=== Section Start ===
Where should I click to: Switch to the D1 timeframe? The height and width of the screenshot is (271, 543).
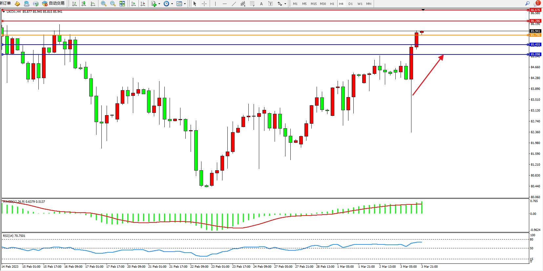[350, 4]
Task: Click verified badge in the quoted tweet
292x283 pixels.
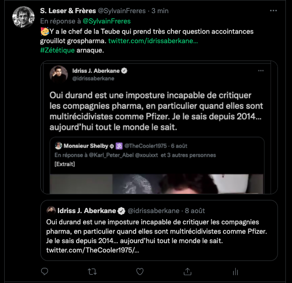Action: tap(121, 211)
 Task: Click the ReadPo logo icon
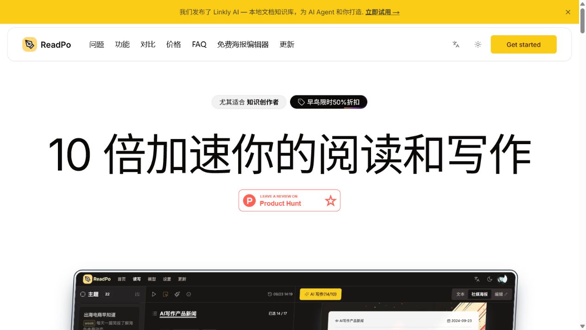30,44
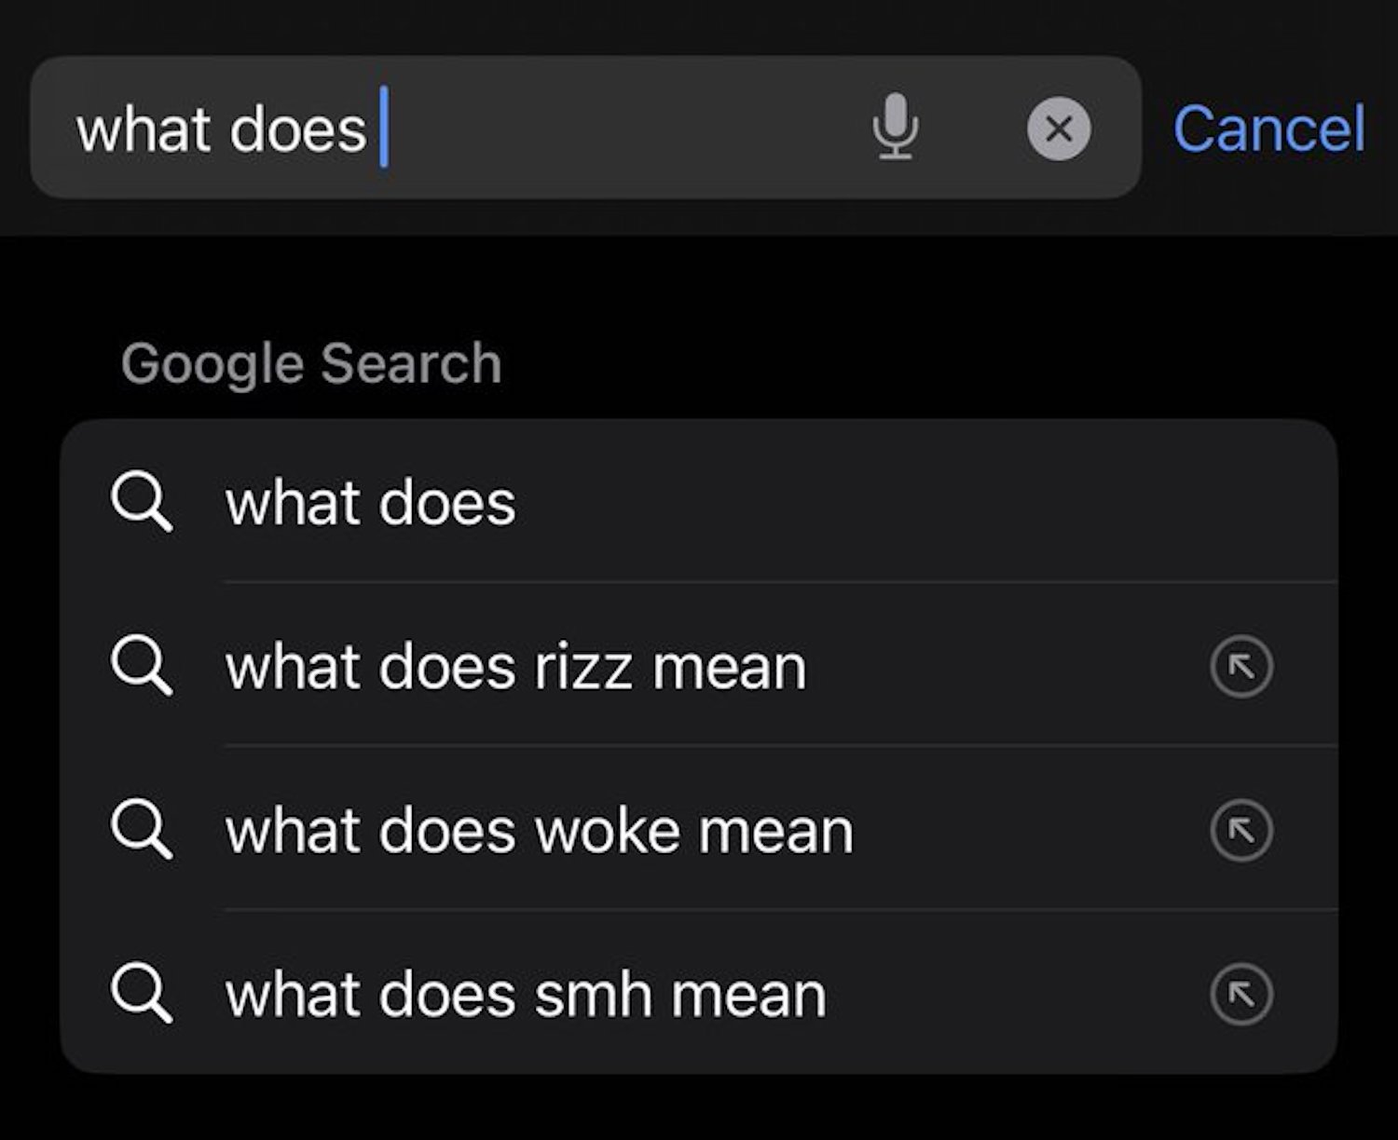Click magnifier icon next to "smh mean" suggestion

tap(141, 993)
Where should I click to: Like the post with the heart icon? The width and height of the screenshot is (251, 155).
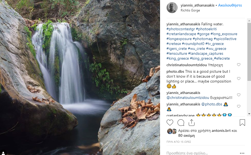click(x=170, y=123)
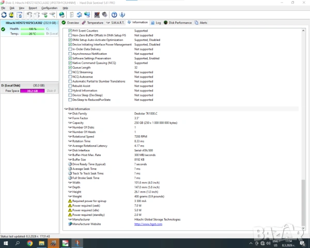
Task: Click the blue info icon in toolbar
Action: (x=122, y=15)
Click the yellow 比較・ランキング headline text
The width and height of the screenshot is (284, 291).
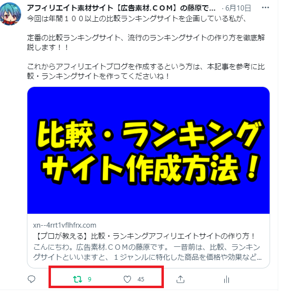point(149,135)
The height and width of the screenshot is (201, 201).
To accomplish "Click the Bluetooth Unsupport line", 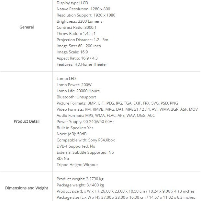I will click(76, 97).
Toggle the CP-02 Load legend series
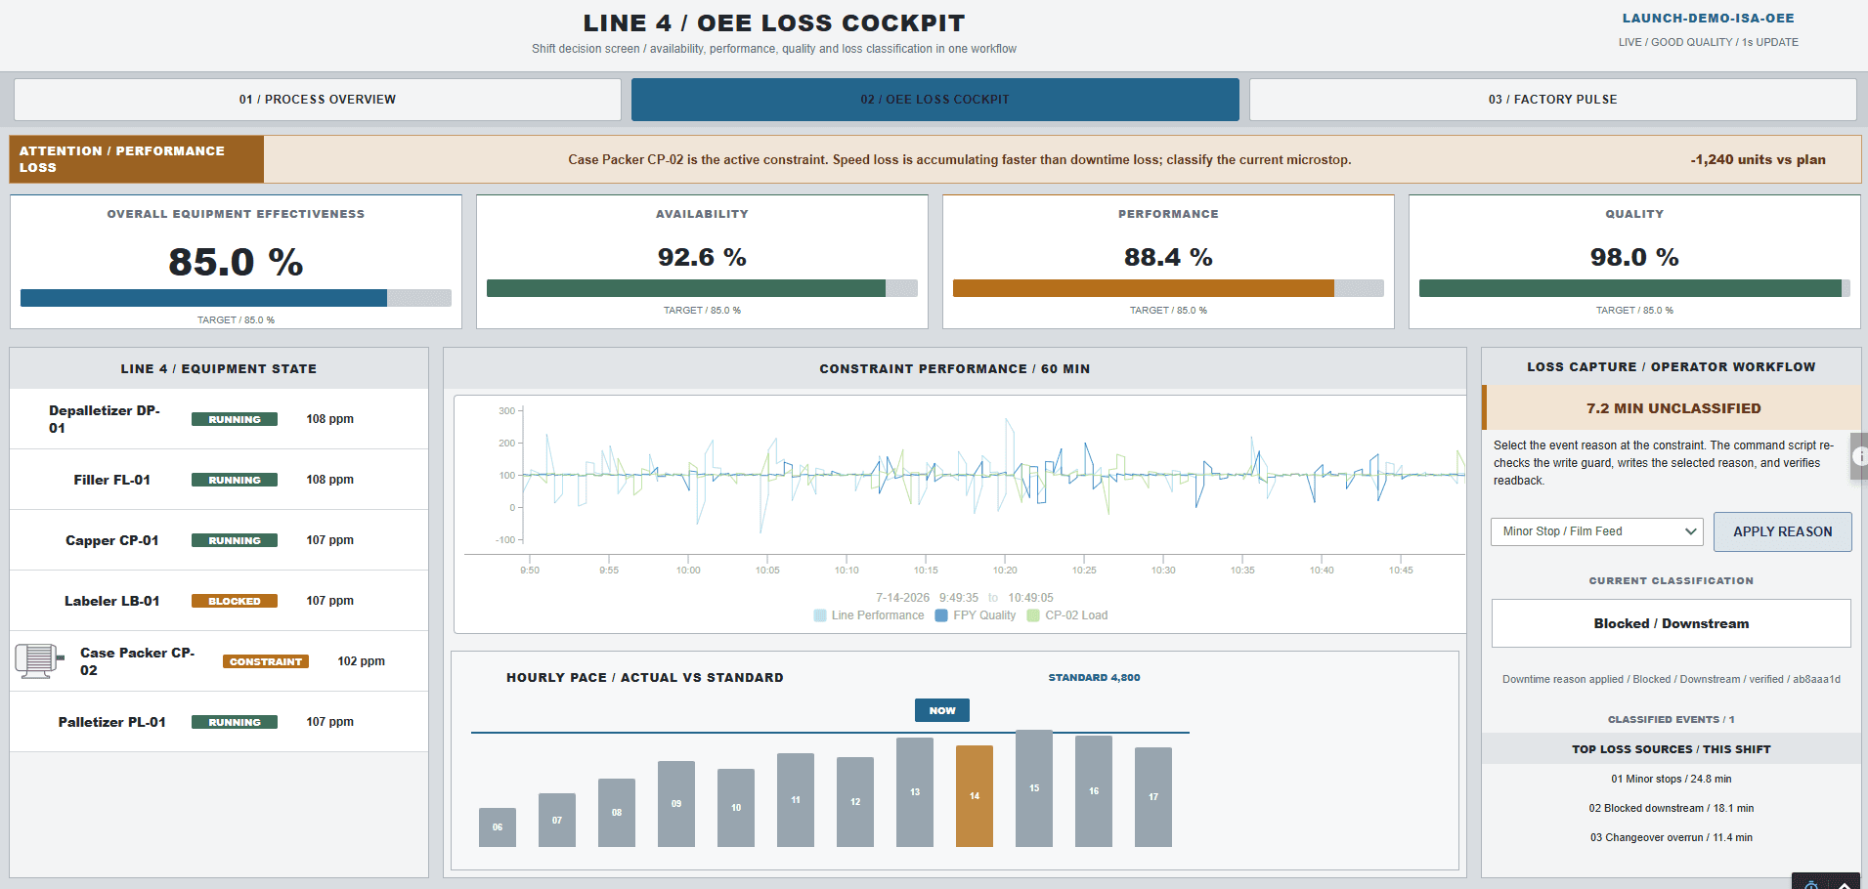Screen dimensions: 1868x889 1067,615
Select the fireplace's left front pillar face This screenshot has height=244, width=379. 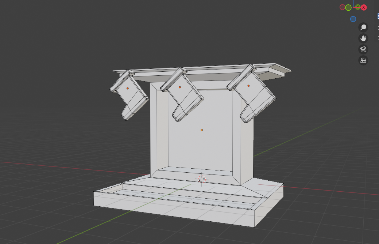tap(154, 128)
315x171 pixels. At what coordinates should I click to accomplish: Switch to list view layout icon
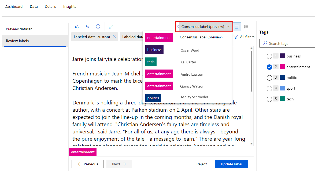pyautogui.click(x=246, y=27)
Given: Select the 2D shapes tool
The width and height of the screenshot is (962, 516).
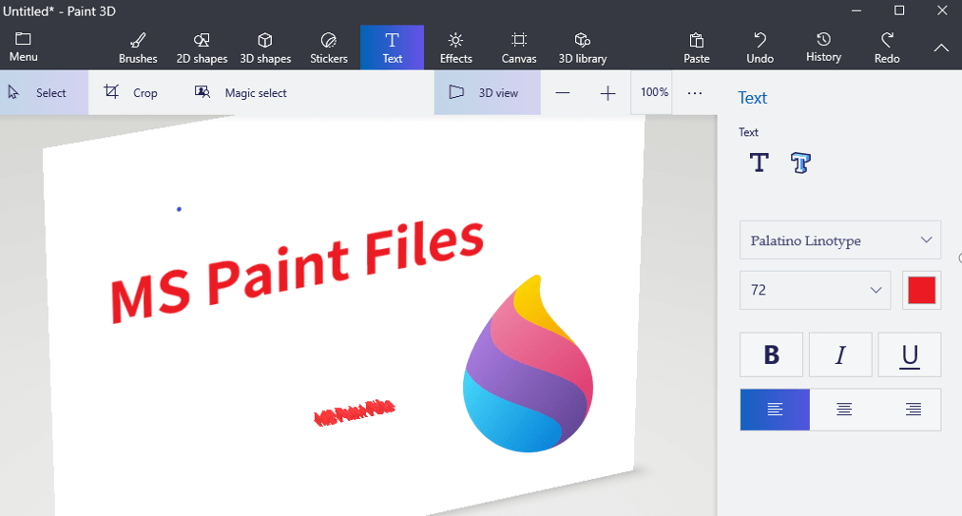Looking at the screenshot, I should coord(202,48).
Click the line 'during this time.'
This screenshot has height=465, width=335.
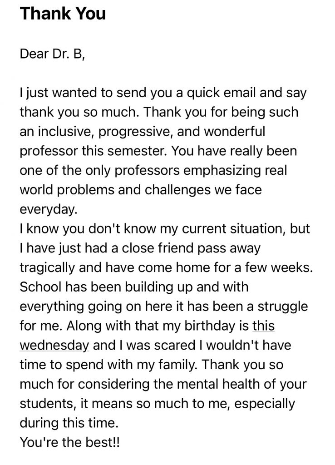[x=69, y=423]
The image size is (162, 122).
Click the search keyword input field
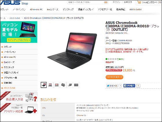[86, 2]
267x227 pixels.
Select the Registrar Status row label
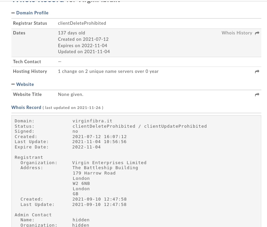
=== Section End ===
* [EXERCISE DESCRIPTION]
The required output is the lines from the one containing "Click the search keyword input field" through the end of the records above, reproduced exactly, with no pictures.

* [SOLUTION FOR THIS TASK]
Click the search keyword input field
[86, 2]
267x227 pixels.
Select the Registrar Status row label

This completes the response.